Aujourd'hui, je continue ma quête sur la même lancée initiale et j'en suis à 3 356 espèces différentes. Entre le 15 décembre 2009 et le 14 décembre 2010, j'ai observé 1 317 espèces. Cela m'a pris 29 années pour observer mes 1 000 premières espèces et j'en vois maintenant plus en une seule année. Serais-je malheureux si, pendant toute une année, je n'ajoutais pas une nouvelle espèce à ma liste ? Non, pas du tout, à condition bien sûr d'avoir pu observer les oiseaux à mon goût (i.e. le plus souvent possible). Il y a tellement de choses à apprendre sur une seule espèce d'oiseaux, peu importe laquelle.

3 commentaires:

Unknown a dit…

Salut Laval!
Je suis en train de lire ''Kingbird Highway'' de Kenn Kauffmann, l'histoire de son ''big year'' qu'il a fait en 1973. Ton histoire me fait penser à ce livre. C'est tout aussi bien écrit. De mon côté, j'en suis rendu à 501 espèces. J'ai vécu les mêmes émotions dernièrement avec mon 500ème oiseau, le Microbate à long bec (non, mais quel nom!), et avec le 501ème, le Grand Ibajau.
Bon printemps,
Sylvie Robert

Laval Roy a dit…
Ce commentaire a été supprimé par l'auteur.
Laval Roy a dit…

Salut Sylvie,

Merci pour ton commentaire. Moi, j'ai lu "To see every bird on earth. A Father, a Son, and a Lifelong Obsession." de Dan Koeppel. Hudson Street Press, 2005. Dan raconte la vie de son père, Richard Koeppel, qui a passé une grande partie de sa vie à parcourir la planète à la recherche de la nouvelle espèce. Ce qui est intéressant, c'est qu'il parle aussi des autres grands listeurs comme Phoebe Snetzinger, Joel Abramson, Peter Kaestner... J'en ferai peut-être le sujet d'un prochain blogue.
Félicitations pour ta 500ième.

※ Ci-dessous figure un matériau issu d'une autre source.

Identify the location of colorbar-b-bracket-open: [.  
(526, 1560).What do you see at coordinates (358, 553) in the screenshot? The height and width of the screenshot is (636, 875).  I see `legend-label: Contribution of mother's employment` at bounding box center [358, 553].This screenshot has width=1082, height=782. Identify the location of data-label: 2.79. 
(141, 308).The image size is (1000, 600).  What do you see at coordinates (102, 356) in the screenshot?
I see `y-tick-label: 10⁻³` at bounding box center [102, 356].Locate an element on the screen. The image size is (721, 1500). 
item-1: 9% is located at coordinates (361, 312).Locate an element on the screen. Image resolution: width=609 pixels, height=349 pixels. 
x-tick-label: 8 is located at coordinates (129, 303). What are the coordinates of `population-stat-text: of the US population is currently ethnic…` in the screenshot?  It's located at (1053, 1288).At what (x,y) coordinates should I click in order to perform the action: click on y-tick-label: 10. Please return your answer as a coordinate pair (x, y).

C'est une belle étape et je suis certain que chacune des prochaines espèces que tu ajouteras t'apportera beaucoup de satisfaction. La réussite d'un voyage ne tient pas que dans sa finalité, mais plutôt dans tous les petits bonheurs glanés çi et là en cours de route.
Je te souhaite beaucoup d'oiseaux sur TA route.